What code would enable me to upload an image to a custom assistant via API? The vision Python script here is hard to modify to do so… Vision - OpenAI API
The linked “vision” guide is not applicable for Assistants, where you:
- upload to file storage with purpose “vision”, receive ID
- create a user message with the file ID as part of the message content
- then manage and maintain the link from file to chat so your platform can clean up after itself after chat deletion or expiration.

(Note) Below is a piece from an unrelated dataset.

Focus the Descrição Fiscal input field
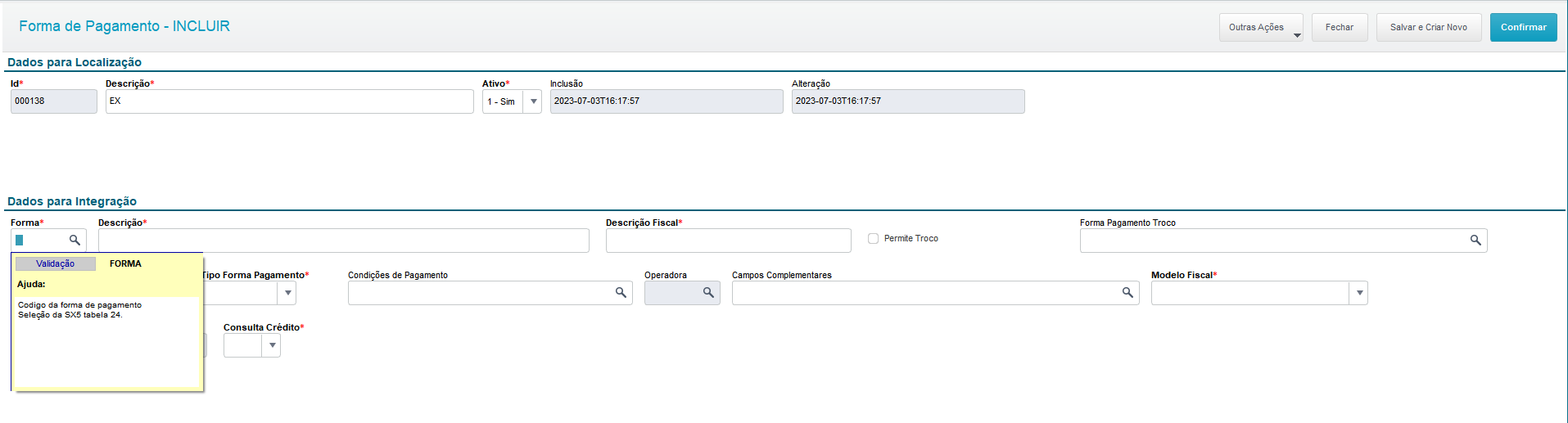The width and height of the screenshot is (1568, 423). [728, 241]
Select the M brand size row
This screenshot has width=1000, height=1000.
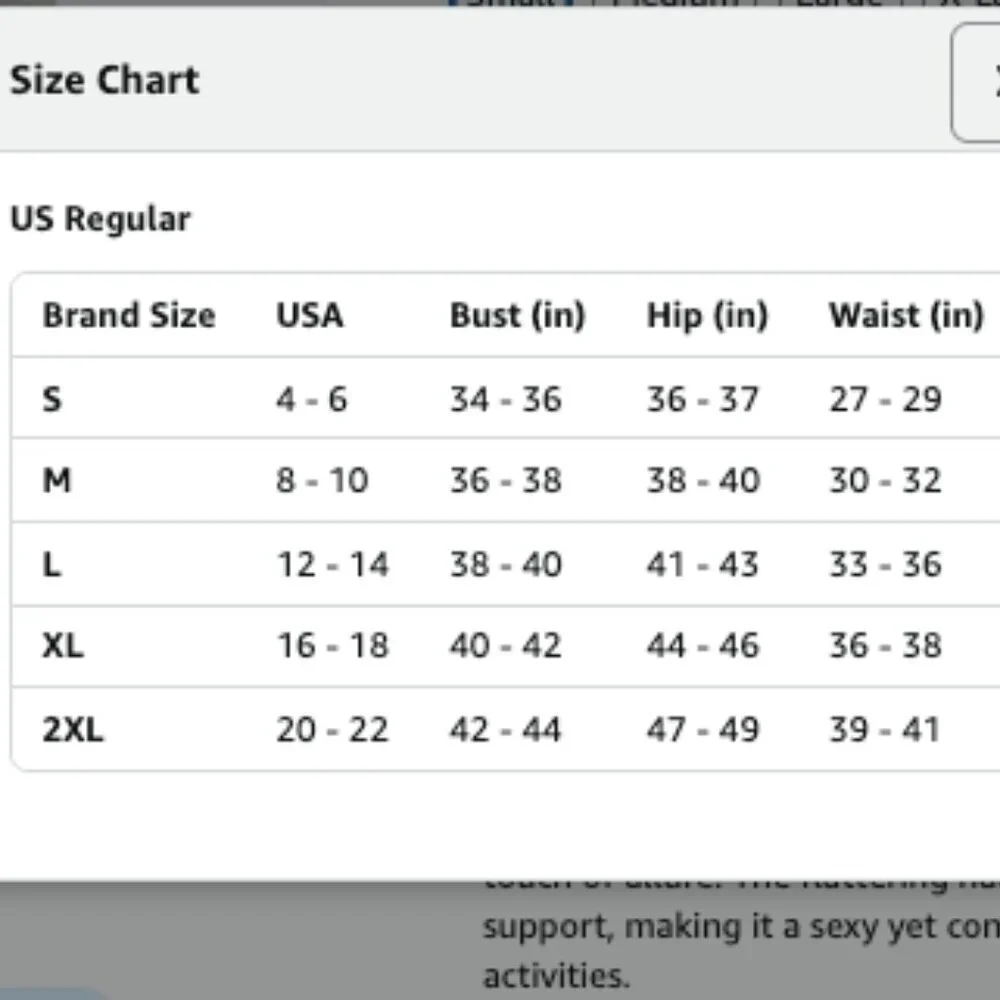coord(506,480)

how can you create a user message with the file ID as part of the message content? Surely, the message content will just be the text. I have tried passing the file if of the image as the content but I get no response then.
# create a new message
input_message = self.client.beta.threads.messages.create(
thread_id=self.assistant_thread.id,
role="user",
content=file_id or text or in there another parameter?
)
Sending a message is easy when it is just text.
The content field is more complex when it is “array”, which is required to attach an image file ID that has been uploaded to the API files storage.

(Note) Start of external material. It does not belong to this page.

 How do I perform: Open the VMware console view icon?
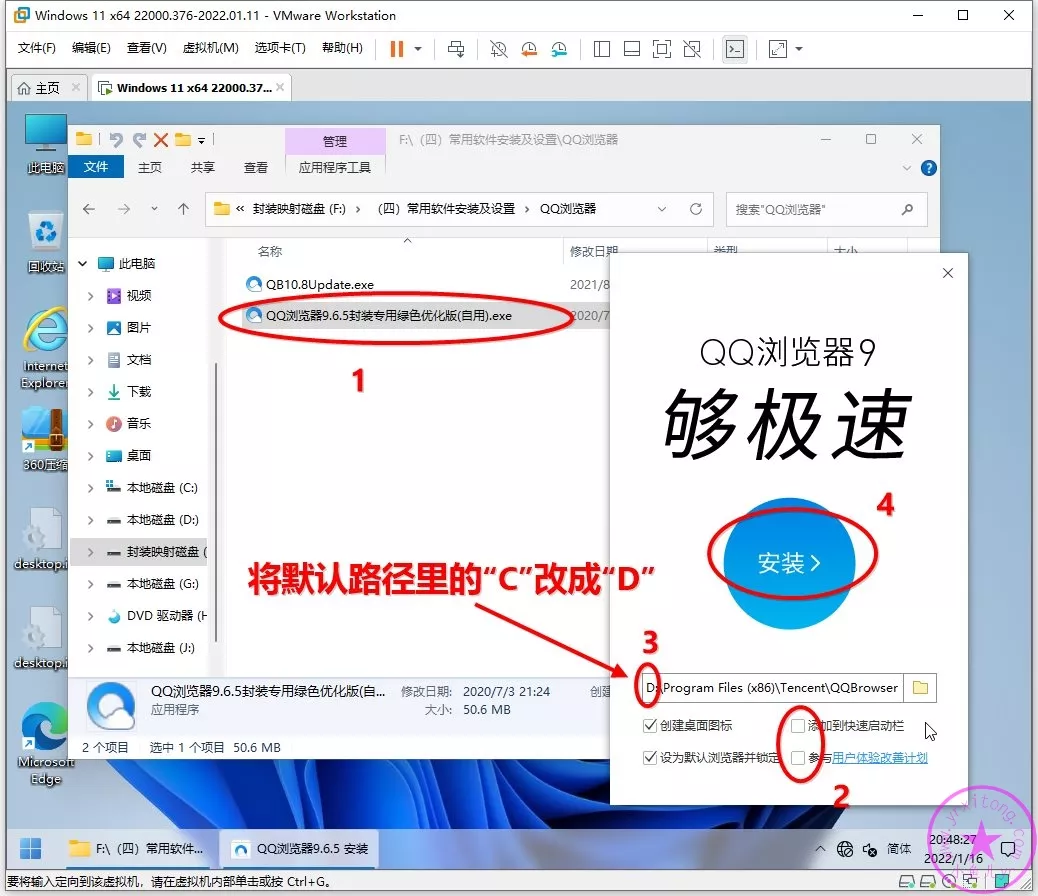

API reference transcribed to something that doesn’t need a half-dozen clicks:
- content - string or array Required
- Text content - string - The text contents of the message.

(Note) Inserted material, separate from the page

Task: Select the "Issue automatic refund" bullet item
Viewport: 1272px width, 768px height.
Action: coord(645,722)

- Array of content parts - array - An array of content parts with a defined type, each can be of type text or images can be passed with image_url or image_file. Image types are only supported on Vision-compatible models.
- Image file - object
- type - string Required - Always image_file.
- image_file - object Required
- file_id - string Required - The File ID of the image in the message content. Set purpose=“vision” when uploading the File if you need to later display the file content.
- detail - string Optional - Defaults to auto Specifies the detail level of the image if specified by the user. low uses fewer tokens, you can opt in to high resolution using high.
- Image URL - object
- type - string Required - The type of the content part.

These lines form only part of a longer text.